◆ PROBLEM REQUIREMENTS:
Please return each of the entries that follow, unchanged in every word.

### INFORMATION GIVEN ###

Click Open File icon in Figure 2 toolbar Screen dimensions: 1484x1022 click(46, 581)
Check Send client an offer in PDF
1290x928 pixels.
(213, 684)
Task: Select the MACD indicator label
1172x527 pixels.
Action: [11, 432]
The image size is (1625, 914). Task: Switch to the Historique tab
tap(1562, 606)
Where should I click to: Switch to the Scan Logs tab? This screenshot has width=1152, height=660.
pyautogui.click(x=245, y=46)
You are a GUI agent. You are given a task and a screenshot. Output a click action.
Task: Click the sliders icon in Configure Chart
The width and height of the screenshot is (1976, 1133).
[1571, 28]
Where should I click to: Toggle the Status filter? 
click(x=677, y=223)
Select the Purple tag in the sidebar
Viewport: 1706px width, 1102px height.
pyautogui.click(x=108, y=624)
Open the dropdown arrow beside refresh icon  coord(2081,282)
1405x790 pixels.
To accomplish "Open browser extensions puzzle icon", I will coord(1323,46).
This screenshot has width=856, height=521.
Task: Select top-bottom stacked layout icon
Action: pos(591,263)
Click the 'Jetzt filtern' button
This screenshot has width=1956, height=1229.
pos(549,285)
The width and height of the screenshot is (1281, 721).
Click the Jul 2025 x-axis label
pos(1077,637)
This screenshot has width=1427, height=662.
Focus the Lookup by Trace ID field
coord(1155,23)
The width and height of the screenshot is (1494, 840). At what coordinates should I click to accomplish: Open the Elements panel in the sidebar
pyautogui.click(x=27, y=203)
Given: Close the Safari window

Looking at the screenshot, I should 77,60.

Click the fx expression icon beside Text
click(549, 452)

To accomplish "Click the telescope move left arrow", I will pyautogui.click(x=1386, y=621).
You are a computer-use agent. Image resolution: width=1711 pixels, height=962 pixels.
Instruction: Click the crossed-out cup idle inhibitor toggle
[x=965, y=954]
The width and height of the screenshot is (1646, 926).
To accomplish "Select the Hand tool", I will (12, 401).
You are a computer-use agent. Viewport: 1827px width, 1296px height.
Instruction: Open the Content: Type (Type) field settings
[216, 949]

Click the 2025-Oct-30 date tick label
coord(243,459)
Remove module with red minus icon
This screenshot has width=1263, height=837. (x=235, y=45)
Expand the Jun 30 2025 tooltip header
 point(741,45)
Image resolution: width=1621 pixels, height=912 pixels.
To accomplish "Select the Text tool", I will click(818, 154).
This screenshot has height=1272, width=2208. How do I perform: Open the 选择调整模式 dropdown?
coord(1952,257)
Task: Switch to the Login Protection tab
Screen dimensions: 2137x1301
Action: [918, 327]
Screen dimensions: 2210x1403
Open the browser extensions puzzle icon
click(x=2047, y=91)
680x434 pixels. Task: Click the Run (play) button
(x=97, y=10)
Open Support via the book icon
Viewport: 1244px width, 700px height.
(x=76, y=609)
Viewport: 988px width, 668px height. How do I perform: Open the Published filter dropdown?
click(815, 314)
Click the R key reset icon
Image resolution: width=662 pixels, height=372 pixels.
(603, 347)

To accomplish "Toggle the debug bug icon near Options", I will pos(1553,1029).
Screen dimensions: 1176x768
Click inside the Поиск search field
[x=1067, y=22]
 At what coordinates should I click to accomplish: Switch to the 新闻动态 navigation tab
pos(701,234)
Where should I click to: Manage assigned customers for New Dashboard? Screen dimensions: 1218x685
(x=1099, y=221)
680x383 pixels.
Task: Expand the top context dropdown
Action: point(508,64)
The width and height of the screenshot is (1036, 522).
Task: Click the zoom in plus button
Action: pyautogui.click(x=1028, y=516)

###

◆ TASK ANSWER:
Click Open File icon in Figure 2 toolbar Screen dimensions: 1484x1022 click(46, 581)
Check Send client an offer in PDF
1290x928 pixels.
(213, 684)
Task: Select the MACD indicator label
1172x527 pixels.
Action: [11, 432]
The image size is (1625, 914). Task: Switch to the Historique tab
tap(1562, 606)
Where should I click to: Switch to the Scan Logs tab? This screenshot has width=1152, height=660.
pyautogui.click(x=245, y=46)
You are a GUI agent. You are given a task and a screenshot. Output a click action.
Task: Click the sliders icon in Configure Chart
The width and height of the screenshot is (1976, 1133).
[1571, 28]
Where should I click to: Toggle the Status filter? 
click(x=677, y=223)
Select the Purple tag in the sidebar
Viewport: 1706px width, 1102px height.
pyautogui.click(x=108, y=624)
Open the dropdown arrow beside refresh icon  coord(2081,282)
1405x790 pixels.
To accomplish "Open browser extensions puzzle icon", I will coord(1323,46).
This screenshot has width=856, height=521.
Task: Select top-bottom stacked layout icon
Action: pos(591,263)
Click the 'Jetzt filtern' button
This screenshot has width=1956, height=1229.
pos(549,285)
The width and height of the screenshot is (1281, 721).
Click the Jul 2025 x-axis label
pos(1077,637)
This screenshot has width=1427, height=662.
Focus the Lookup by Trace ID field
coord(1155,23)
The width and height of the screenshot is (1494, 840). At what coordinates should I click to accomplish: Open the Elements panel in the sidebar
pyautogui.click(x=27, y=203)
Given: Close the Safari window

Looking at the screenshot, I should 77,60.

Click the fx expression icon beside Text
click(549, 452)

To accomplish "Click the telescope move left arrow", I will pyautogui.click(x=1386, y=621).
You are a computer-use agent. Image resolution: width=1711 pixels, height=962 pixels.
Instruction: Click the crossed-out cup idle inhibitor toggle
[x=965, y=954]
The width and height of the screenshot is (1646, 926).
To accomplish "Select the Hand tool", I will (12, 401).
You are a computer-use agent. Viewport: 1827px width, 1296px height.
Instruction: Open the Content: Type (Type) field settings
[216, 949]

Click the 2025-Oct-30 date tick label
coord(243,459)
Remove module with red minus icon
This screenshot has width=1263, height=837. (x=235, y=45)
Expand the Jun 30 2025 tooltip header
 point(741,45)
Image resolution: width=1621 pixels, height=912 pixels.
To accomplish "Select the Text tool", I will click(818, 154).
This screenshot has height=1272, width=2208. How do I perform: Open the 选择调整模式 dropdown?
coord(1952,257)
Task: Switch to the Login Protection tab
Screen dimensions: 2137x1301
Action: [918, 327]
Screen dimensions: 2210x1403
Open the browser extensions puzzle icon
click(x=2047, y=91)
680x434 pixels. Task: Click the Run (play) button
(x=97, y=10)
Open Support via the book icon
Viewport: 1244px width, 700px height.
(x=76, y=609)
Viewport: 988px width, 668px height. How do I perform: Open the Published filter dropdown?
click(815, 314)
Click the R key reset icon
Image resolution: width=662 pixels, height=372 pixels.
(603, 347)

To accomplish "Toggle the debug bug icon near Options", I will pos(1553,1029).
Screen dimensions: 1176x768
Click inside the Поиск search field
[x=1067, y=22]
 At what coordinates should I click to accomplish: Switch to the 新闻动态 navigation tab
pos(701,234)
Where should I click to: Manage assigned customers for New Dashboard? Screen dimensions: 1218x685
(x=1099, y=221)
680x383 pixels.
Task: Expand the top context dropdown
Action: point(508,64)
The width and height of the screenshot is (1036, 522).
Task: Click the zoom in plus button
Action: pyautogui.click(x=1028, y=516)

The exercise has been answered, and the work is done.